Hacker News new | ask | show | jobs
by amelius 2579 days ago
I guess the solution here is to have customs duties based on emissions taxes paid in the originating country. This is not only needed to prevent corporations from moving their business elsewhere, but also to compete with existing/new corporations in foreign countries.
2 comments

That's actually part of Nordhaus' recommended carbon pricing policy. (Nordhaus wrote the book on carbon pricing and won a Nobel prize in economics for it).

The idea is that carbon-priced countries get together and form an internal free trade agreement, and tariff carbon-intensive goods from outsiders.

Because of the political complexity of implementing this, Canada has gone a different way to keep businesses from being uncompetitive against foreign non-carbon-taxed businesses.

Canada uses "output-based allocation" where a relatively green business in an industry is used as a baseline. That is set as a target - create X unit of product with Y units of carbon emissions, and your carbon emissions are untaxed. Every carbon emission over Y is taxed.

In this way, a comparatively green business within a dirty industry can still compete with foreigners, but for a dirty business, the marginal value of going green is just as high as if there was no exemptions at all.

It's not ideal. It's bureaucratic, tedious, economically suboptimal, and politically complicated since it seems unfair. But it's a good intermediate solution until Nordhaus' full dream could be realized.

The money is rebated directly to citizens in federally-regulated provinces.

Conservatives hate it all anyways because their carbon plan is "no."
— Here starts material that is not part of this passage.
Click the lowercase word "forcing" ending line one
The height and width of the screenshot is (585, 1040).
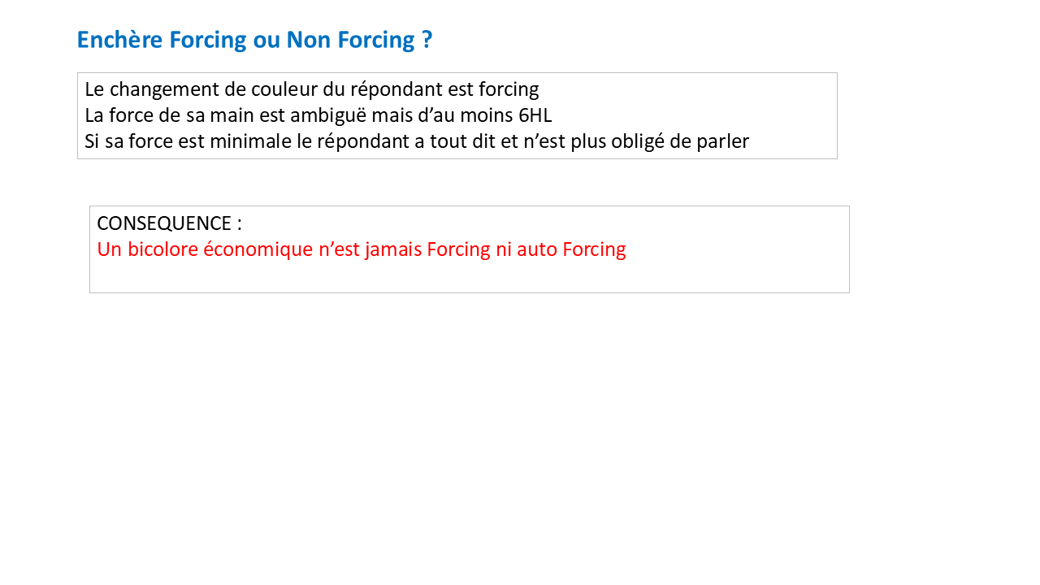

You can't base duties just on emissions taxes paid. (Setting aside practical record-keeping concerns,) If factory A pays no emissions taxes paid because they're based in a country without carbon taxes and factory B pays no emissions taxes because they're in a country with no carbon taxes but also are using carbon-free energy sources and factory C is located in a country with carbon taxes and pays those taxes, should we charge B the same as A in duties? Should A pay more than C by the exact amount of the carbon taxes? If C implements an energy efficiency program to cut its consumption in half, should A now pay less? How could B "prove it"? How do we control such that A can't represent itself as B?

At some point, these other countries are sovereign entities, and it's going to be difficult to dig into the on-the-ground facts at each factory and step along the supply chain to determine emissions.

We can measure CO2 emissions from space:

https://climate.nasa.gov/climate_resources/99/graphic-measur...

If company X in country Y wants to trade with the US, they could require that country Y provides full transparency in carbon emissions, where the measurements from space could be used as a checksum.

Neat tech. (For those curious, it seems like we are capable to measure CO2 increase or decrease to an uncertainty of approximately 0.3% [of CO2, meaning ~1ppm overall]. That's impressive.)

Even if the last "embargo uncooperative countries" strategy were possible, I think you'd find that all of their domestic production would be carbon-intensive and their exports would all be "carbon neutral".

Well, we could require that countries (trade partners) pay tax on their emissions as opposed to companies. How these countries tax their companies internally could be an internal affair entirely. And this also solves the bookkeeping at the border.
Well, if the countries don't want to implement a carbon tax of their own, products from their country will be more expensive, regardless of how carbon neutral they are. That should put pressure on them to get with the times and implement the tax.